Oracle reports sustained growth in both Q4 and full year results thanks to high AI demand
Cloud revenue for the vendor soared 20 per cent driven by the demand for training AI large language models on the Oracle Cloud Infrastructure
Oracle has reported three per cent growth in Q4 year-over-year, pushing revenues to $14.3bn.
The results also showed cloud revenue (IaaS and SaaS) soaring 20 per cent to $5.3bn, fuelled by a 42 per cent increase in cloud infrastructure (IaaS) revenue.
For the full fiscal year 2024, Oracle's total revenue rose six per cent to $53bn, with cloud services and license support revenue increasing 12 per cent to $39.4bn.
The company said growth was driven by a surge in demand for training AI large language models on the Oracle Cloud Infrastructure (OCI).
Oracle CEO Safra Catz revealed that the company signed the largest sales contracts in its history during the third and fourth quarters, propelled by this AI demand. As a result, Oracle said its total remaining performance obligations (RPO) skyrocketed 44 per cent to $98bn.
Catz expressed confidence in continued strong AI demand, forecasting double-digit revenue growth for fiscal year 2025, with each successive quarter expected to grow faster than the previous one as OCI capacity catches up with demand.
In 2023, CTO Larry Ellison called genAI a "boon", claiming it would benefit Oracle greatly, and this prediction appears to be materialising.
He said: "You can't build any of these AI models without enormous amounts of training data.
"If anything, what generative AI has shown is that the big issue about training one of these models is just getting this vast amount of data ingested into your GPU supercluster.
"It is a huge data problem, in the sense that you need so much data."
Ellison continued: "We think it's a boon to our business.
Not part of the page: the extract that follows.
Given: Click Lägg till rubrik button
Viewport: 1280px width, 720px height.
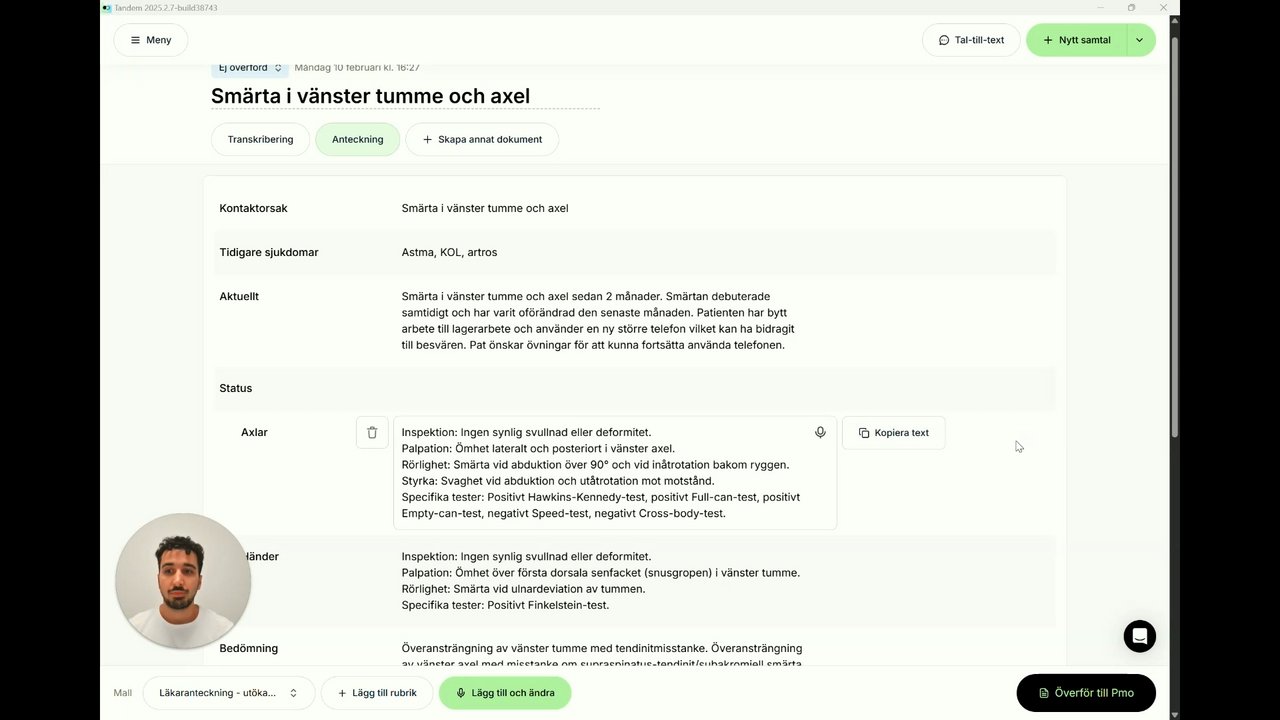Looking at the screenshot, I should pos(376,693).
And we are now getting into the deep water of the information age.
"Nothing has changed about that. The demands on data are getting stronger and more important."
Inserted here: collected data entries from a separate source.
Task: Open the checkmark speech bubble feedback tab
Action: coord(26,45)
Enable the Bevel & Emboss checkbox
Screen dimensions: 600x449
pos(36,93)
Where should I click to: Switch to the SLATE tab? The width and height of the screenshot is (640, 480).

Oracle also announced significant developments in its multi-cloud strategy. Its cooperation with Microsoft expanded, with the companies agreeing to work together to support OpenAI and ChatGPT.
Additionally, 11 of the 23 OCI datacentres being built inside Azure went live during the fourth quarter.
Furthermore, Oracle signed an agreement with Google to interconnect their clouds and initially build 12 OCI datacentres inside the Google Cloud, with the Oracle database expected to be available within the Google Cloud in September.
The company also announced a quarterly cash dividend of $0.40 per share.